食塩は塩化ナトリウム。構成要素の塩化物イオンについては、火山ガスが供給源でしたが、ナトリウムイオンは地殻の岩石に含まれていたと考えられています。この岩石中のナトリウムを海に溶かし出すのに、月が大きな役割を果たしたというのです。
(p28より引用) 45億年前、できたばかりの月は、地球からみて現在の12分の1くらいの距離を回っていました。・・・当初の潮の満ち引きは壮絶なものでした。・・・こうして地殻は潮の流れで削られ、また大陸にまで海水が押し寄せた結果、ナトリウムが一気に海に溶け出すこととなったと考えられるのです。
空には大きな月が浮かび、海は激しい渦潮で荒れ狂う。当時の風景を想像するとゾクゾクしますね。
もうひとつ、第4章「地球外生命がいるかどうかは、リン次第」の解説から。
ここでとりわけ面白いと思ったのは、「地球上の生命体は、たった1種類?」というテーマについて論じているくだりでした。
(p101より引用) 一見、地球上の生命は、じつにバラエティ豊かに感じます。生物学では、生命は大きく次の5つのグループに分類されます。バクテリア(細菌)、アメーバや藻類などの原生生物、キノコやカビなどの菌類、それに植物と動物の5種類です。
この5種類を並べてみると、大きさも見た目もバラバラです。
(p102より引用) にもかかわらず、細胞が生きる基本的な仕組みについては、5種類ともすべて、驚くほど共通しているのです。

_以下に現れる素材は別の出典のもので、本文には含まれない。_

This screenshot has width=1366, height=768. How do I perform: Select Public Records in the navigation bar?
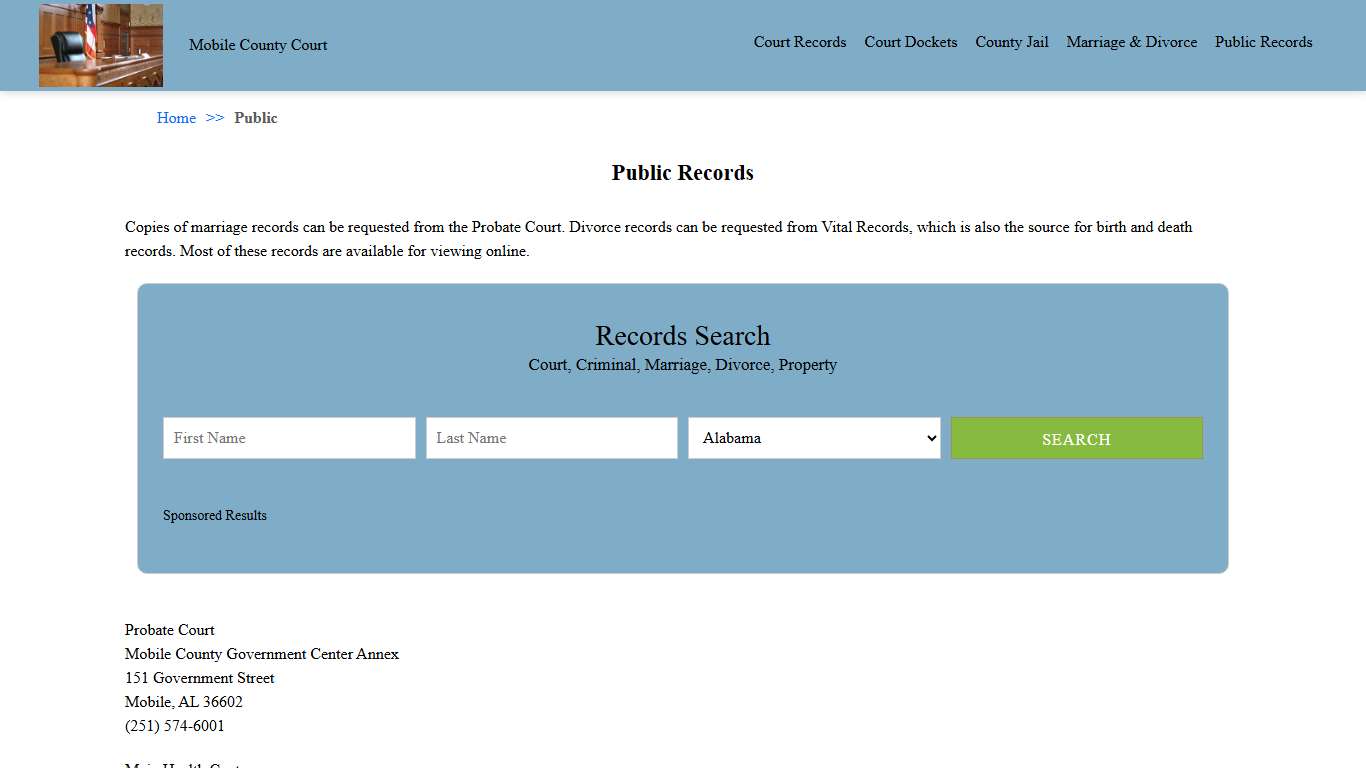1263,42
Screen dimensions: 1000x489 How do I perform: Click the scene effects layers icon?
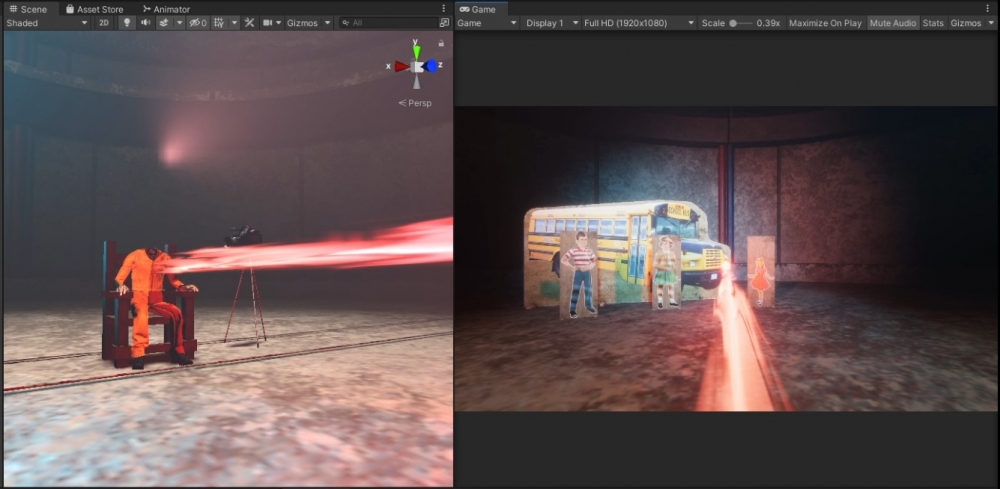pyautogui.click(x=164, y=23)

地球上のすべての生命体は、例外なくセントラルドグマ(中心原理)という仕組みで成り立っています。・・・これによれば、生命の本質は本を正せばすべてDNAにあるといえるので、中心であるDNAが生命の大本だという意味で、セントラルドグマ(中心原理)と呼ばれるようになりました。・・・
もちろん、人間と植物とバクテリアでは、DNAによって伝えられる情報の中身はまったく違います。しかし、情報を伝えるセントラルドグマという仕組み自体は、ほとんど同じなのです。

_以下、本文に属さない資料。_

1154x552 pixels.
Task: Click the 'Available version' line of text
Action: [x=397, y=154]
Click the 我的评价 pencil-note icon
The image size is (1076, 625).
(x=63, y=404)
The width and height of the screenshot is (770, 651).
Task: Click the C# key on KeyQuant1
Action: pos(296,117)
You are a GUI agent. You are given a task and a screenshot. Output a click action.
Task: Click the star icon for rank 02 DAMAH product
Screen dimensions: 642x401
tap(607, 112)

このリン酸・糖・塩基からなるヌクレオチドの連鎖体であるDNAと全く別の仕掛けで生命構造が伝達されていく、そういった「もの」が発見されれば、それは、地球外からやって来た生物である可能性が高いというのです。
一見別物のように見える事象を取り上げ、その中から根本的な意味での共通点を見出して概念整理していくという思考ステップはとても勉強になります。
本書では、これら以外にも、「第5章 毒ガス「酸素」なしには生きられない 生物のジレンマ」 「第6章 癌細胞 vs.正常細胞 「酸素」をめぐる攻防」 「第7章 鉄をめぐる人体と病原菌との壮絶な闘い」と、章のタイトルを並べただけでも、どんなことが書かれているんだろうと興味深々、気になるテーマが次から次に掲げられていきます。
中学・高校で学ぶ程度の化学・生物の基礎的知識でも、それなりに理解できるのがありがたいですね。久しぶりに、新鮮な刺激を受け取った著作でした。